From UNCTAD perspective, these efforts should focus on developing productive capacities and transforming production and export structures as the only sustainable and long-term solution to eradicating poverty. Developing productive capacities involves capital accumulation, structural change and technological progress. It requires enhancing productivity and international competitiveness of domestic firms to enhance their survival rates. However, in Africa and the LDCs most workers are in low productivity and low wage jobs in agriculture and services. There is urgent need to transform the structure of these economies reallocating resources from low to high productivity activities, like manufacturing & higher value services.

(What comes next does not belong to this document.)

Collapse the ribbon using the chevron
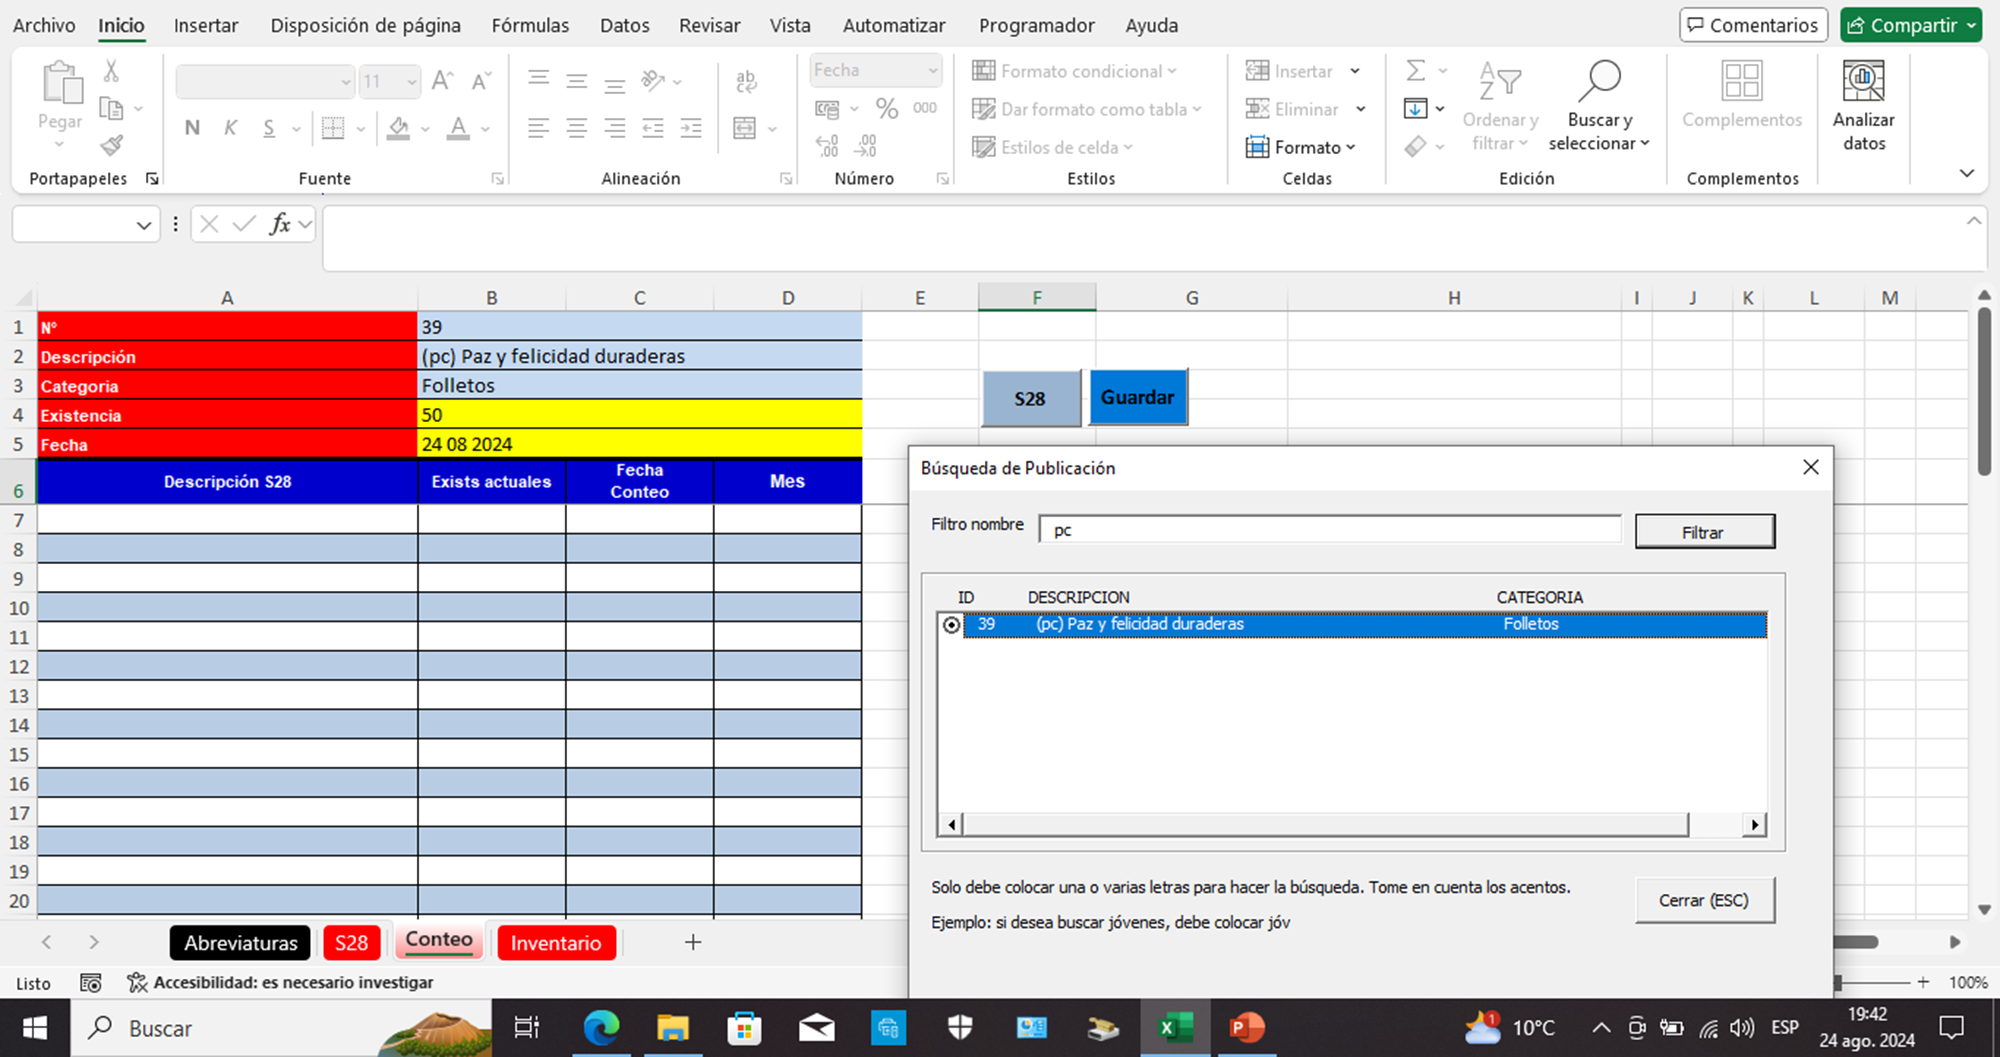 (1966, 174)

UNCTAD has developed a Productive Capacities Index (PCI) to assist member States in monitoring and benchmarking their productive capacities. Our index looks at eight core drivers: Energy, Human Capital, Information and Communications Technology, Institutions, Natural Capital, Private Sector, Structural Change and Transport. The index will be launched in Q4 2020 & been finetuned through several seminars and workshops in Botswana, Lao PDR, Namibia, Rwanda. We hope this index will be a potent tool for identifying the critical pathways needed to augment productive capacities for sustained poverty reduction going forward.